GOAL OF THE EXERCISE
Somewhere below are a line with "Uncheck the Organizational-Unit" and a later line with "995x671 pixels.". Output exactly those lines and all lines between them.

RECORDS SHOWN
——
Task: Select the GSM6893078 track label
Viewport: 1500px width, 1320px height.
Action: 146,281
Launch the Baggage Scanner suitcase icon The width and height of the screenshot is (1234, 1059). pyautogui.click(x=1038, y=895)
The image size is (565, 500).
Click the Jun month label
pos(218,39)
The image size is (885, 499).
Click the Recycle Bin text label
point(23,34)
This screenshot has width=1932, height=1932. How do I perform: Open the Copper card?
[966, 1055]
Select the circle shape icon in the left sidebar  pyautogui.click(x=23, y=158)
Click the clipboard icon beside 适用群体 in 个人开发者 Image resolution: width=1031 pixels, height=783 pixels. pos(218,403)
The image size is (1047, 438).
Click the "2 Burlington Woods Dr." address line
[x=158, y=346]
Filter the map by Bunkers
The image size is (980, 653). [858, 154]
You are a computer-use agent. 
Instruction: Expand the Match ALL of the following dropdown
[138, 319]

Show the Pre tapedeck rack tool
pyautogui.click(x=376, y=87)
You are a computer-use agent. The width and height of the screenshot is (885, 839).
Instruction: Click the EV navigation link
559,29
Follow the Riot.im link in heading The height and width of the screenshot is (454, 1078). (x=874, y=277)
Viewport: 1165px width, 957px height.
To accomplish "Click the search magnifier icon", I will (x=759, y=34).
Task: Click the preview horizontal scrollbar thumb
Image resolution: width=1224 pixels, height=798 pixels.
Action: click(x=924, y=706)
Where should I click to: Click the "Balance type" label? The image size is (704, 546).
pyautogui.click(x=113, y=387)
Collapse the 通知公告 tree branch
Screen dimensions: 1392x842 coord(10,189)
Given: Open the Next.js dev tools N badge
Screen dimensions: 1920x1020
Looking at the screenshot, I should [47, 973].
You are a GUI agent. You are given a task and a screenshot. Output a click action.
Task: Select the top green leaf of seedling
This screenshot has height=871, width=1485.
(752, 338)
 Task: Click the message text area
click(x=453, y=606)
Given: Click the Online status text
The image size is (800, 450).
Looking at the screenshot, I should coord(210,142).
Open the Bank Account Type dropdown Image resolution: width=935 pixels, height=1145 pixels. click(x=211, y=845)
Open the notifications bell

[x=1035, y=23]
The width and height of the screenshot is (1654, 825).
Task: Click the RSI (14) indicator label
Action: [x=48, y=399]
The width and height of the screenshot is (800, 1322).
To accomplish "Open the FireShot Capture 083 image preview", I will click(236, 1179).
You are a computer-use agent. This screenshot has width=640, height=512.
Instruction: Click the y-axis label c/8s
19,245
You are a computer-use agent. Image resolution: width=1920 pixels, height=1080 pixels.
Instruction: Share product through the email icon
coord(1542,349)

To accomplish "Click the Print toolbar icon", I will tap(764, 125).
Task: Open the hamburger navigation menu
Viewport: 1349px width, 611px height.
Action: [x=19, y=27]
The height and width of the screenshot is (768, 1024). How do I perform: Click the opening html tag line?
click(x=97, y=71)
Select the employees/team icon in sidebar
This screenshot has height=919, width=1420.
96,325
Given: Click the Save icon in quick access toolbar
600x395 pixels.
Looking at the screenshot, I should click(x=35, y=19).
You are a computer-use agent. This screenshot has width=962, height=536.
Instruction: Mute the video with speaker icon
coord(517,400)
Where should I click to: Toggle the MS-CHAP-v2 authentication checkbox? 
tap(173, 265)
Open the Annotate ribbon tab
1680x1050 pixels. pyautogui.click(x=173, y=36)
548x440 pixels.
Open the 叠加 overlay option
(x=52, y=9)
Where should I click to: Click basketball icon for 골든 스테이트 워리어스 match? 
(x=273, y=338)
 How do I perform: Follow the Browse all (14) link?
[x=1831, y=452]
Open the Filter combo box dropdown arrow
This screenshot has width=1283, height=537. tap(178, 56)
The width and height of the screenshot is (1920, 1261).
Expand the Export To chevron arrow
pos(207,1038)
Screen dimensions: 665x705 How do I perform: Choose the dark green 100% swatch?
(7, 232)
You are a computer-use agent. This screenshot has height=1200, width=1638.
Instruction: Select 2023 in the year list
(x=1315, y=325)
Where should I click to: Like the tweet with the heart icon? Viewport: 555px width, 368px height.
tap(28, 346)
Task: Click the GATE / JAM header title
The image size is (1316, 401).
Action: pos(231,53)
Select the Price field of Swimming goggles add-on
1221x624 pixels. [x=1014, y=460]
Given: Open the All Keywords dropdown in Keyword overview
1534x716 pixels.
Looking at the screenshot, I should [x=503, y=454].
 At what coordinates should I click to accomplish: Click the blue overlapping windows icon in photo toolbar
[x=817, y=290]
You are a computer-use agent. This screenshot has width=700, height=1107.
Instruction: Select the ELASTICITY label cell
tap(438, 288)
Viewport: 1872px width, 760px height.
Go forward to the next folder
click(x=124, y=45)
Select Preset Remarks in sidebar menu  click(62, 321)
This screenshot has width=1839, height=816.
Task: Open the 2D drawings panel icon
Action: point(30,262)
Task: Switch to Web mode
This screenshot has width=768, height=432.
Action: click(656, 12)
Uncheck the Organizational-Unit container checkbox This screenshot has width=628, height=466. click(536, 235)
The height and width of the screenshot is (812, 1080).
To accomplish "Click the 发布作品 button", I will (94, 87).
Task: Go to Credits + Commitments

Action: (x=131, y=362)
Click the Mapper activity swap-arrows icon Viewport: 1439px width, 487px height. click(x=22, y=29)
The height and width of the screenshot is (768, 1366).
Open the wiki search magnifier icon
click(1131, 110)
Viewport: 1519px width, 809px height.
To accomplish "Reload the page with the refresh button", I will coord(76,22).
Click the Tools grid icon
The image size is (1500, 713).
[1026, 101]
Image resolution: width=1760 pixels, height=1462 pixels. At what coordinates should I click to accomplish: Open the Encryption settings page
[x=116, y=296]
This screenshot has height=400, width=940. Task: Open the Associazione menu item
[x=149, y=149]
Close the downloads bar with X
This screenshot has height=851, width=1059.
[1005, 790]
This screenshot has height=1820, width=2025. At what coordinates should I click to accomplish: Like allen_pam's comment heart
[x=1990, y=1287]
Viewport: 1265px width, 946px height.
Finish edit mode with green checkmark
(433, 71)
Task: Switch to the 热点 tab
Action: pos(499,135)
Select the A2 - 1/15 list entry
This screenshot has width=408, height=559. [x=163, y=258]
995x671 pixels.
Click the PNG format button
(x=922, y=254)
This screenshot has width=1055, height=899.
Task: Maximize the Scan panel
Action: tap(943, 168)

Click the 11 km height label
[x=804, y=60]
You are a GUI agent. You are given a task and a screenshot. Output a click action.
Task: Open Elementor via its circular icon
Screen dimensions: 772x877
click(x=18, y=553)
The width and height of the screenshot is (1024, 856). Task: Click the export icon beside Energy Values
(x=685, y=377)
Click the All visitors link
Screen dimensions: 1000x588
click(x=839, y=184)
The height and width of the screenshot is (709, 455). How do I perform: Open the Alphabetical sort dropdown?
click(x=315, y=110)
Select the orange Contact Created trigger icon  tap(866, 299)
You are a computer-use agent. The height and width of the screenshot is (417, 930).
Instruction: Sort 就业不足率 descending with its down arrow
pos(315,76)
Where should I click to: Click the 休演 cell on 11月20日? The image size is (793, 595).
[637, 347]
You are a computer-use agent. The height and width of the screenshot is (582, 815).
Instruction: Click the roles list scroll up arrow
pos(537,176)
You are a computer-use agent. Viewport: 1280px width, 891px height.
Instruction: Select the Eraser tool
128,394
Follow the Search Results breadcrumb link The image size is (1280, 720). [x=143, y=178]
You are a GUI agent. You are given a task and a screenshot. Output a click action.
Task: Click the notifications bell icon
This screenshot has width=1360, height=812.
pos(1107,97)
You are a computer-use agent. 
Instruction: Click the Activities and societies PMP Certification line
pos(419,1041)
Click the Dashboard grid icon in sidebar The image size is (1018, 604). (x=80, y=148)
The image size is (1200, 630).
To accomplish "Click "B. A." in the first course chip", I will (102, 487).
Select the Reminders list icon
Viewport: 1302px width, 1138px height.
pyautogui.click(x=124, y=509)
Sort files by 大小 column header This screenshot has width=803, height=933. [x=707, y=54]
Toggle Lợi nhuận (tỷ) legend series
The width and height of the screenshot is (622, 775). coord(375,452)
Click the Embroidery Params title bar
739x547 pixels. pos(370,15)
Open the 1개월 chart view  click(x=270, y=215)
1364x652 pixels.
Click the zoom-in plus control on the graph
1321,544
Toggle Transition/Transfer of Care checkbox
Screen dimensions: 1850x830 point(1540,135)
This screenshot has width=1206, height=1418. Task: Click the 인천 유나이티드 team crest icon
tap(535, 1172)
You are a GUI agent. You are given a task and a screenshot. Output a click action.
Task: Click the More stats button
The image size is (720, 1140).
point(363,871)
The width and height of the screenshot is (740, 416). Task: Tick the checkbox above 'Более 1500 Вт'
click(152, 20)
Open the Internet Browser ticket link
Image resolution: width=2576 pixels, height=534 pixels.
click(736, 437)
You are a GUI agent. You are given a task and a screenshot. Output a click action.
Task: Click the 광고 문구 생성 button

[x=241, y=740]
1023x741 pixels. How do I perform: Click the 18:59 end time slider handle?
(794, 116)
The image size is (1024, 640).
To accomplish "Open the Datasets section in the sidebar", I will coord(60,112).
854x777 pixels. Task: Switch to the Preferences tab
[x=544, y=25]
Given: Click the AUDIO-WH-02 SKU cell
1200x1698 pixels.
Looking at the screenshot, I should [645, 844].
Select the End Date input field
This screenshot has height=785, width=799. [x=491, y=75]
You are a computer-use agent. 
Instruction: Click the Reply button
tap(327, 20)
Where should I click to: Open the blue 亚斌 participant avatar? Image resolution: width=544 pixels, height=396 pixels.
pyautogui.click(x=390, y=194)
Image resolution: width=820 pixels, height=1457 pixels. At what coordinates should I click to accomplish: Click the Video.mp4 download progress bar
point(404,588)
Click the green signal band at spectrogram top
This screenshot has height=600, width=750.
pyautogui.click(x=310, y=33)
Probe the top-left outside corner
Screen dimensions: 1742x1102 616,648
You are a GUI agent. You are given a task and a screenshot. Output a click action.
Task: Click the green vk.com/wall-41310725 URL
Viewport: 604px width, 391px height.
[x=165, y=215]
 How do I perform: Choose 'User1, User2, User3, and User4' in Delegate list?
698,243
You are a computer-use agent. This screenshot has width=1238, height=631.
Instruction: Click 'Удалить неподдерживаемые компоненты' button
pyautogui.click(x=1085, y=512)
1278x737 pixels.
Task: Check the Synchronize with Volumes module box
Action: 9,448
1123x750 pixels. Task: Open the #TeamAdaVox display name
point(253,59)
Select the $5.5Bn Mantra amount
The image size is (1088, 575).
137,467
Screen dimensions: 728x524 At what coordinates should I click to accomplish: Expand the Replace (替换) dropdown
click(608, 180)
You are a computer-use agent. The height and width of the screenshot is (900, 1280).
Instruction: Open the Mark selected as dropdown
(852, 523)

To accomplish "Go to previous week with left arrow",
——
YOUR SOLUTION
Uncheck the Organizational-Unit container checkbox This screenshot has width=628, height=466. click(536, 235)
The height and width of the screenshot is (812, 1080).
To accomplish "Click the 发布作品 button", I will (94, 87).
Task: Go to Credits + Commitments

Action: (x=131, y=362)
Click the Mapper activity swap-arrows icon Viewport: 1439px width, 487px height. click(x=22, y=29)
The height and width of the screenshot is (768, 1366).
Open the wiki search magnifier icon
click(1131, 110)
Viewport: 1519px width, 809px height.
To accomplish "Reload the page with the refresh button", I will coord(76,22).
Click the Tools grid icon
The image size is (1500, 713).
[1026, 101]
Image resolution: width=1760 pixels, height=1462 pixels. At what coordinates should I click to accomplish: Open the Encryption settings page
[x=116, y=296]
This screenshot has height=400, width=940. Task: Open the Associazione menu item
[x=149, y=149]
Close the downloads bar with X
This screenshot has height=851, width=1059.
[1005, 790]
This screenshot has height=1820, width=2025. At what coordinates should I click to accomplish: Like allen_pam's comment heart
[x=1990, y=1287]
Viewport: 1265px width, 946px height.
Finish edit mode with green checkmark
(433, 71)
Task: Switch to the 热点 tab
Action: pos(499,135)
Select the A2 - 1/15 list entry
This screenshot has width=408, height=559. [x=163, y=258]
995x671 pixels.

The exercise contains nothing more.